Figure 33–2 shows an example of a stress line defined for an axisymmetric model of a pressure vessel.
The stress line Section_A_B is defined through the vessel wall. Figure 33–3 and Figure 33–4 show the basic settings and computations, respectively, that you use to linearize the S22 stress component for the undeformed model shape.
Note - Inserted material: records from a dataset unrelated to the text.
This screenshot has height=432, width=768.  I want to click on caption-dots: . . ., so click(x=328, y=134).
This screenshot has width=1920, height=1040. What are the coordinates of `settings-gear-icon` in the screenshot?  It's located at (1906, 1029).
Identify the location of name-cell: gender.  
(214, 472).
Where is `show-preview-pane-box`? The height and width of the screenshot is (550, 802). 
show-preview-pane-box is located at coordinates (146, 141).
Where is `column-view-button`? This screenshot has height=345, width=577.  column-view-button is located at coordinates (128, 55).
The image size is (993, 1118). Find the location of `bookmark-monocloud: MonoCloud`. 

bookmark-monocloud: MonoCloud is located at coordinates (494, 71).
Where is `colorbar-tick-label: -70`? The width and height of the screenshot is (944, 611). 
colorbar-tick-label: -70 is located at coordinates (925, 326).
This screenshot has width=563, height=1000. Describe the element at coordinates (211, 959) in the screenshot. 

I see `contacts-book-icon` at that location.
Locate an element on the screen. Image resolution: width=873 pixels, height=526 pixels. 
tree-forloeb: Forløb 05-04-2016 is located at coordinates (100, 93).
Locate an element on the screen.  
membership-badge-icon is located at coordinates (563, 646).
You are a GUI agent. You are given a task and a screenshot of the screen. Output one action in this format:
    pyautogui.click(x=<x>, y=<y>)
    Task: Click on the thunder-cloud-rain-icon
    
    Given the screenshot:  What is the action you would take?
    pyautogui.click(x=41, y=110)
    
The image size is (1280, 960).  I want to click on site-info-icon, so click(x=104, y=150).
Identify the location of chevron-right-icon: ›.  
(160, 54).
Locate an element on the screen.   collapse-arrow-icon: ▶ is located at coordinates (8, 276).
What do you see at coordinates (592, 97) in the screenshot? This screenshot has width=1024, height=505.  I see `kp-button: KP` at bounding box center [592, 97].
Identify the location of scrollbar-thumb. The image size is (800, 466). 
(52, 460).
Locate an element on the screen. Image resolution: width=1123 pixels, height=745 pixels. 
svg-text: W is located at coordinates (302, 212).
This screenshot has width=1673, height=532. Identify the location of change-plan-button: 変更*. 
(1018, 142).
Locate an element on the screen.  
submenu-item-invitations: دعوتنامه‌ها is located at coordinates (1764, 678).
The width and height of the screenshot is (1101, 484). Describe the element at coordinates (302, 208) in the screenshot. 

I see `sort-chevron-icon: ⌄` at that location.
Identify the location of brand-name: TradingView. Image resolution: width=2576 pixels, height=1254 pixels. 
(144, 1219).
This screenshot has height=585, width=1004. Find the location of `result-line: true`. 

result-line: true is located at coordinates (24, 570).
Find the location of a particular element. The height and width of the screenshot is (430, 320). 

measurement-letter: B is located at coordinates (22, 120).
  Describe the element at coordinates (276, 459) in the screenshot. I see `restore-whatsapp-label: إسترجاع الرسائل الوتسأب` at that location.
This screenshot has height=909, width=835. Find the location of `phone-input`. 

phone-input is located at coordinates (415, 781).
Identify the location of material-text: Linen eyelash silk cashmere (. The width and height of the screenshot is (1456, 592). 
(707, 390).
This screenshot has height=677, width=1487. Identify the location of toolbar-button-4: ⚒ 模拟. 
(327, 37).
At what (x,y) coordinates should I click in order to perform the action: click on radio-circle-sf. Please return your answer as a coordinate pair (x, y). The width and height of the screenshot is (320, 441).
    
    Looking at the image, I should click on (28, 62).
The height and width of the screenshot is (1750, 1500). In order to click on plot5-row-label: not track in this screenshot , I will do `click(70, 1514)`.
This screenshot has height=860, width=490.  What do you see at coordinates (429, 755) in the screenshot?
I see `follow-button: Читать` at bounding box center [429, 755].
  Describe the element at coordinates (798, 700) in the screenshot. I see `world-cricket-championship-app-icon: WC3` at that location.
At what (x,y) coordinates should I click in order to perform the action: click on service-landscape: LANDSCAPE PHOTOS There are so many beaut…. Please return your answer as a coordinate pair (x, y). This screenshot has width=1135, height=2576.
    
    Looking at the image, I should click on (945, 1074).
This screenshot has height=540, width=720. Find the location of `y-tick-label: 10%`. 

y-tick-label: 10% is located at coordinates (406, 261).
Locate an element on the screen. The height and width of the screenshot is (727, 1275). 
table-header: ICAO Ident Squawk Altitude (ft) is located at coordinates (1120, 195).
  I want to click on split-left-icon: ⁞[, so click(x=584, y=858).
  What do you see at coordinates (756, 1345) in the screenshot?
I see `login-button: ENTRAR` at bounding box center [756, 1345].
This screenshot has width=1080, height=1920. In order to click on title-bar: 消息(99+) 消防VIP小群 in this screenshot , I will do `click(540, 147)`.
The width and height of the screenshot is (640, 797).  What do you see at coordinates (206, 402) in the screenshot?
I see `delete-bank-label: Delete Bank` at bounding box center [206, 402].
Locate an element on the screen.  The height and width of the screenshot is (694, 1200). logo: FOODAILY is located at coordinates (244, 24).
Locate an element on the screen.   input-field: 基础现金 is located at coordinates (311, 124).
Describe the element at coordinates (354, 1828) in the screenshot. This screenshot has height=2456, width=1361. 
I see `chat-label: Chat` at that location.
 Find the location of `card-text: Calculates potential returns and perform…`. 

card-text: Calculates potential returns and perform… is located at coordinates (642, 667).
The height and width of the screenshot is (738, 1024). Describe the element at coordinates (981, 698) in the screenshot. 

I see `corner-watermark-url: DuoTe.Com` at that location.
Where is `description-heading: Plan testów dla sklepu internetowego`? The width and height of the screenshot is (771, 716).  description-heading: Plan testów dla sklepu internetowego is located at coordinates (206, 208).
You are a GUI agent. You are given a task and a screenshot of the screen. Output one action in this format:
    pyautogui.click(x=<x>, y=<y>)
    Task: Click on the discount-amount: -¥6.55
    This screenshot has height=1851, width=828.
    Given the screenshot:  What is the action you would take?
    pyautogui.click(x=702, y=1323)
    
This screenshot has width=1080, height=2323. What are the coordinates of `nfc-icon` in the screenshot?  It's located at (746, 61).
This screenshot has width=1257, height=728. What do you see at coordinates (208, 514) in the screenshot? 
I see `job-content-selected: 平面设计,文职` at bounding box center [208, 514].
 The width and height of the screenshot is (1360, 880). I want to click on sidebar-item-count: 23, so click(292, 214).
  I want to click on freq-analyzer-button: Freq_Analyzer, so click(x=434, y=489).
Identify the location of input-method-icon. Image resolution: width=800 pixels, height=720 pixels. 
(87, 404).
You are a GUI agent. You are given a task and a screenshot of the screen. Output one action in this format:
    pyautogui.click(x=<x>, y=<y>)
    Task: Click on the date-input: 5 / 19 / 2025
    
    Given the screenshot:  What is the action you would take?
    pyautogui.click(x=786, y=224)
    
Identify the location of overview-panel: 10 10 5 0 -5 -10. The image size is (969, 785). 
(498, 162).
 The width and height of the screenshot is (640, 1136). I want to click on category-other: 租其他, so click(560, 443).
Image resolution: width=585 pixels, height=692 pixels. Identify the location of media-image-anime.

When you click OK or Apply in the Stress Linearization dialog box, ABAQUS/CAE creates an X–Y plot of the S22 stress component (oriented normal to the stress line) and of the resulting linearized stresses, as shown in Figure 33–5. The following output is also written to a file called linearStress.rpt:
********************************************************************************
Statically Equivalent Linear Stress Distribution across a Section,
written on Wed Mar 24 15:05:47 2004
Source
-------
ODB: Job-1.odb
Step: Step-1
Frame: Increment 1: Step Time = 1.000
Linearized Stresses for stress line 'Section_A_B'
X Y Z XY Shear
Stress Stress Stress Stress
Membrane
(Average) Stress -388.19 1493.14 1497.67 74.0502
Membrane plus
Bending, Point 1 -737.581 1889.06 1770.23 74.0502
Membrane plus
Bending, Point 2 -98.2912 1124.3 1245.32 74.0502
-------------------------------- INVARIANT RESULTS --------------------------
Bending components in equation for computing
membrane plus bending stress invariants are: S22
Max. Mid. Min. Tresca Mises
Prin. Prin. Prin. Stress Stress
Membrane
(Average) Stress 1497.67 1496.05 -391.101 1888.77 1887.96
Membrane plus
Bending, Point 1 1891.47 1497.67 -390.596 2282.06 2112.87
Membrane plus
Bending, Point 2 1497.67 1127.92 -391.807 1889.47 1734.41The Y Stress corresponds to the S22 stress shown in Figure 33–5. The actual stress values plotted in the curve Section_A_B_S22 do not appear in the report. The linearized membrane and membrane-plus-bending stress curves are generated from the values shown for Y Stress. The reported invariants are calculated from the selected linearized components.